Ten

The water was still heating on the Baby Bear stove when Irving Walters paid a visit the next morning. “Saw your chimney,” he said, “so I brought you over these.” He was holding an upside-down bouquet of lightly filled shopping bags in his huge gnarled hand.

Irving was more than a hundred years old, a hunched little Englishman who had retired to the Coast almost forty years earlier, after selling his dairy spread in Alberta. He had a wife named Minnie who was much younger than him, but Minnie was ill and stayed mostly indoors. Irving, on the other hand, was a going concern, maintaining his large property, a garden, a greenhouse and a visiting regimen that exasperated some of the neighbours, which he found amusing. His mother had signed a temperance pledge for him in 1902, when he was an infant, and he had never taken a drink in his life. He was proud of that. He got into the First World War as a bugle boy and witnessed the horrors of the trenches first-hand—lads and horses blown to bits. He blamed capitalism and man’s innate stupidity, considered all wars evil, and regarded all celebrations or commemorations of war, including Remembrance Day, as vile rituals that served only to perpetuate the madness.

His drooping eyes could be an awful, watery mess, sending discharges like gobs of vitreous humour streaking down around his bulbous nose, but otherwise he was remarkably intact for his age.
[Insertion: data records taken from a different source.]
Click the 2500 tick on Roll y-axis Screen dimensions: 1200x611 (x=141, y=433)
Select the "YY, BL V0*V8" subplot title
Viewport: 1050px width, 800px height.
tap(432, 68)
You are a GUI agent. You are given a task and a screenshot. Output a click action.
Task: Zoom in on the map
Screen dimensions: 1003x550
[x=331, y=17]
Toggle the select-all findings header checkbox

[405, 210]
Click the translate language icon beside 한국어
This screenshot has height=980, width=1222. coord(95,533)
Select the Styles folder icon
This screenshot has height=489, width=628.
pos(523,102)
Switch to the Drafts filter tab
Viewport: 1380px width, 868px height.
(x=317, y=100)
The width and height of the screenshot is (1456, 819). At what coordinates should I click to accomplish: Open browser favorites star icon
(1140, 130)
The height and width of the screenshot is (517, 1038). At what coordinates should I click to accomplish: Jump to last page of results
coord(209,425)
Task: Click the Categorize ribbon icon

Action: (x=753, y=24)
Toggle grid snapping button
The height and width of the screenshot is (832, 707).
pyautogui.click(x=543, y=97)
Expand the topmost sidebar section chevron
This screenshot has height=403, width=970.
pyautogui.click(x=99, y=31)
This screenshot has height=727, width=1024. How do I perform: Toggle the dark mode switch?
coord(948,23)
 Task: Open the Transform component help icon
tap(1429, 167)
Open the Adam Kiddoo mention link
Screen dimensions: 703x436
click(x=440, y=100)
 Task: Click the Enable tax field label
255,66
“Like to come in, have a coffee or a cup of tea?”

“No, I’ve had my two strong cups, thank you. Just dropping this off, making the rounds.” The plastic grocery bags contained two small succulent heads of butter lettuce and, underneath them, an earthy dozen of new potatoes. “First of the season,” he smiled, standing on the porch with almost schoolboy expectancy. Irving lived one house over from Jake. The two friendly exceptions. “So they did in that socialist fellow you worked for. It doesn’t seem so extraordinary.”

“What do you mean, ‘they’ did him in, Irving?”

He chuckled. “They, the world. Got to him, got him back. He made waves and went under.”

“Ah.”

“He seemed to have a lot of crackling vitality in him, but I guess you can’t really judge a man by his writing.”

“No, I guess not. As one American writer wrote, writing is a way for madmen to appear sane.”

Irving brayed at the Vonnegut line. “Wrote that, did he? Quite so, I suppose, although I daresay you can still judge the grade of lunatic from his writing. This Sloan had a very pretty wife, didn’t he?”

I nodded.

“Kind of a Spanish type,” Irving said. “I saw them together in the mall one time. A real Dona Maria, she was. I’d go on experimental life support for an indefinite duration, let them stick tubes in my brain and everything, if I could have her coming around ten minutes a day for tea and biscuits. I’d even let them refrigerate my withered carcass if there was a chance of climbing under a warm blanket with her after they thaw me out. Maybe they’d develop the technology to rebuild me so she wouldn’t have to wear a mask.”

The old soldier smiled dreamily under the spell of his scientific romance, then glanced over toward his house, probably remembering sick Minnie holed up inside.

“Oh well, mores the pity that they got him in the end. Have to be careful,” he said, waving goodbye.

As he crossed the yard, a bald eagle lifted off from the tip of a giant spruce. Irving had company on his rounds.

I ate my wild oats, realizing I had been warned twice in the last twelve hours.